35. This rule was supplemented by Standing Order 5B which provided that
incoming correspondence from legal advisers which was marked "SO5B 32(3)" was
not to be read or stopped and was only to be opened for examination in the
presence of the inmate unless the governor has reason to suppose that the letter
was not in fact within the privilege conferred by Prison Rule 37A.
Position from 1 January 1994
36. An amendment was made to the Prison Rules which came into force on 1
January 1994: Prison (Amendment) (No. 2) Rules 1993.
"For rule 37A there shall be substituted the following-
Correspondence with legal advisers and courts
37A.-(1) A prisoner may correspond with his legal adviser and any court
and such correspondence may only be opened, read or stopped by the governor in
accordance with the provisions of this rule.
(2) Correspondence to which this rule applies may be opened if the
governor has reasonable grounds to suspect that it contains an illicit
enclosure...
(3) Correspondence to which this rule applies may be opened, read and
stopped if the governor has reasonable cause to believe its contents endanger
prison security or the safety of others or are otherwise of a criminal nature.
(4) A prisoner shall be given the opportunity to be present when any
correspondence to which this rule applies is opened and shall be informed if it
or any enclosure is to be read or stopped...
(6) In this rule, "court" includes the European Commission of Human
Rights, the European Court of Human Rights and the European Court of Justice..."
37. In an Instruction of Prison Governors (IGII3/1995) issued on 21 December
1995, HM Prison Service explained that pursuant to the revised rules
correspondence by a prisoner with their legal advisers must not be opened, read
or stopped except in the specific circumstances set out in the rule and even
then it can only be opened for examination in the presence of the prisoner.
Correspondence with courts, including the Commission, were to be afforded the
same confidentiality. It stated that there must be "strict compliance" with the
rule since any breach, even accidental, would be likely to lead to challenge in
both domestic and international courts. Governors were to ensure that the
Instruction was brought to the attention of the officers concerned and to take
such steps as were necessary to ensure that procedures were introduced to
maintain confidentiality, including adequate safeguards against inadvertent
opening.
III. OPINION OF THE COMMISSION
A. Complaints declared admissible
38. The Commission has declared admissible the applicant's complaints
concerning interference with his correspondence with his solicitor and the
Commission.
B. Point at issue
39. The issue to be determined in the present case is:
- whether there has been a violation of the applicant's right to respect for
his correspondence contrary to Article 8 (Art. 8) of the Convention.
C. As regards Article 8 (Art. 8) of the Convention
40. Article 8 (Art. 8) of the Convention provides as relevant:
"1. Everyone has the right to respect for his ... correspondence...
2. There shall be no interference by a public authority with the
exercise of this right except such as is in accordance with the law and is
necessary in a democratic society in the interests of national security, public
safety or the economic well-being of the country, for the prevention of disorder
or crime, for the protection of health or morals, or for the protection of the
rights and freedoms of others."
41. The applicant submits that his correspondence has and continues to be
subject to a persistent practice of opening and an apology cannot be considered
in these circumstances as resolving the matter.

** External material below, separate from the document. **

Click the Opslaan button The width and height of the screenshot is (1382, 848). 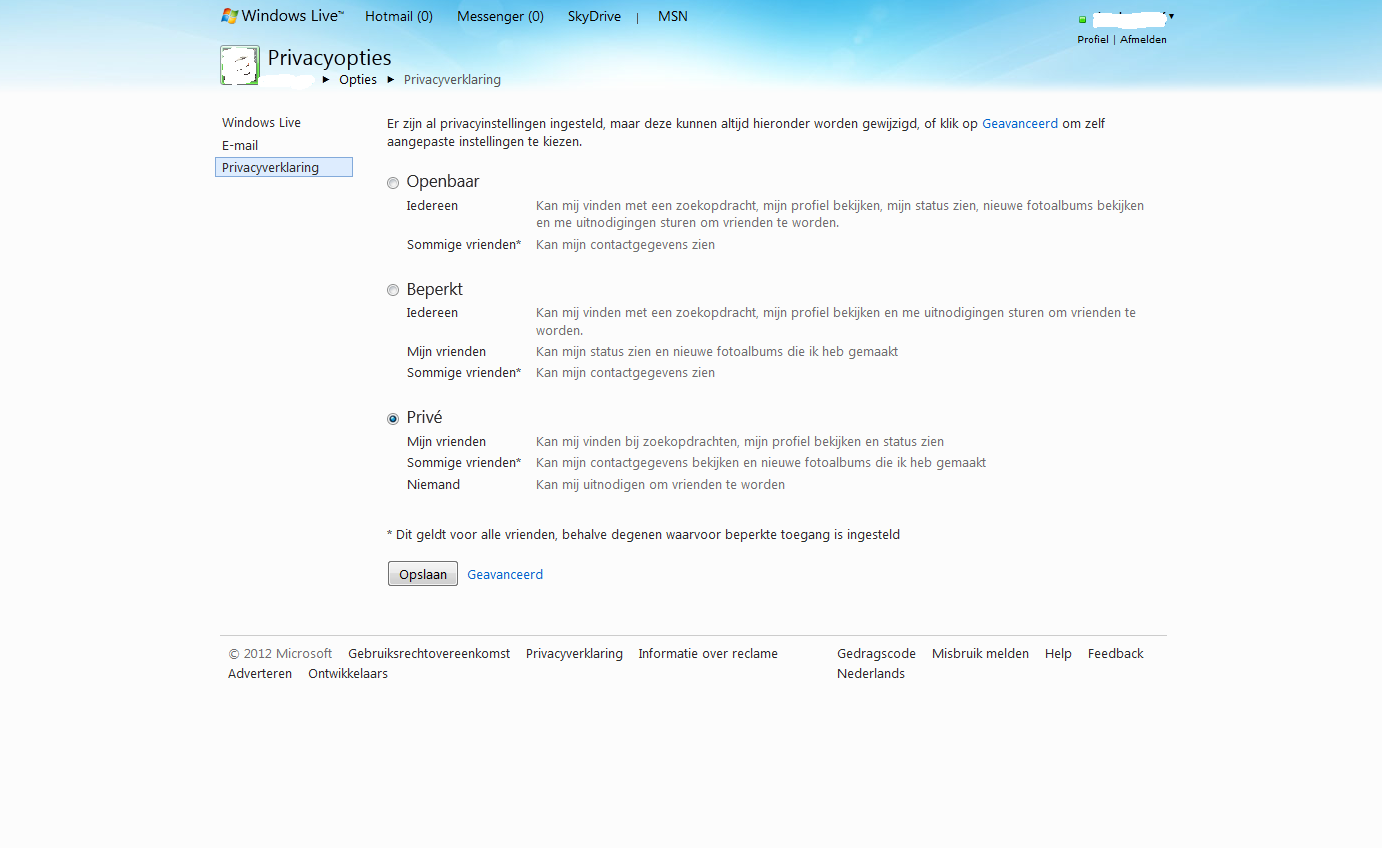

It is emphasised that as a
mandatory life prisoner the applicant is in a vulnerable position and that the
civil rights which he still retains have assumed an enlarged significance for
him. The applicant has accordingly suffered significant distress from the
opening of his privileged correspondence. It is submitted that the continuing
incidents1 suggest that the Government do not take seriously their obligation to
protect a prisoner's privileged correspondence. He has submitted letters from
the Prison Reform Trust and the Prisoner's Advice Service referring to the many
complaints of opening of privileged correspondence and the problem that in
practice prison staff appear ignorant of, or simply ignore the rules.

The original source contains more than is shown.